Japan has lodged a protest with South Korea as flags hoisted during an exhibition match by the unified Korean women's ice hockey team for the Pyeongchang Winter Olympics showed a pair of Japanese-claimed islets, the government's top spokesman said Monday.

"We cannot accept the flag in light of Japan's stance over the sovereignty of Takeshima and it is extremely regrettable," Chief Cabinet Secretary Yoshihide Suga told a press conference, referring to the South-Korean controlled, Japanese-claimed islets, which are known as Dokdo to Koreans.

Suga said Tokyo will continue to urge Seoul to take "appropriate measures" over the issue, which has long been a source of diplomatic friction between the two neighbors.

The flags in question were used at the venue of the inter-Korean women hockey team's first game against Sweden on Sunday in Incheon, west of Seoul.

After North Korean leader Kim Jong Un struck a conciliatory tone on ties with the South in his New Year's address, the two Koreas agreed to form a unified women's ice hockey team and march together under a unified Korean flag at the Olympics' opening ceremony on Friday.

The so-called Korean Unification Flag has a blue Korean Peninsula against a white background.

South Korea's Yonhap News Agency reported Monday that to avoid troubles, the government has basically decided against using the controversial version of the flag -- the one that includes the disputed islets -- during events in Pyeongchang that involve the International Olympic Committee, such as the opening ceremony.

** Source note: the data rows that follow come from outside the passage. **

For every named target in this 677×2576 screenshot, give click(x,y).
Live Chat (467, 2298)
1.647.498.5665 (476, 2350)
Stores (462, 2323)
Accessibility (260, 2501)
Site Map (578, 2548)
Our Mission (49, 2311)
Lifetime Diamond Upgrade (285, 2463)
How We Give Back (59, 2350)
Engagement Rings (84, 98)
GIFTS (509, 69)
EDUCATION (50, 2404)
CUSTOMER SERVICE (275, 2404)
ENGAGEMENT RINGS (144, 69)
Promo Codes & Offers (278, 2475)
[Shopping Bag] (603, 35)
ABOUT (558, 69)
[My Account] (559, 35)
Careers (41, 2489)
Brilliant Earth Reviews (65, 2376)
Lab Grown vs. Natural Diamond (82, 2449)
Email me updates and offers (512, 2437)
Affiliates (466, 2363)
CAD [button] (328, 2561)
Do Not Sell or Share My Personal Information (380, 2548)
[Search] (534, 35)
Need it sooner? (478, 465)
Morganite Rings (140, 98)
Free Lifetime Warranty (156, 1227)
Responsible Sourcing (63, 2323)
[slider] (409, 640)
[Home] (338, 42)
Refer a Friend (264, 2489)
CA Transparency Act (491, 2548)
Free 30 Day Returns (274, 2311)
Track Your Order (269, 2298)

The disputed islets are located in the Sea of Japan, known to Koreans as the East Sea.

Roughly equidistant from the Korean Peninsula and Japan's main island Honshu, they consist of two rocky outcrops and numerous small reefs, with a combined land area of only 0.21 square kilometers.

The two countries have been contesting ownership over the islets since the early 1950s, which culminated in South Korea dispatching a permanent battalion there in 1954.

Since then, South Korea has kept security personnel stationed there and constructed lodgings, a monitoring facility, a lighthouse, and port and docking facilities.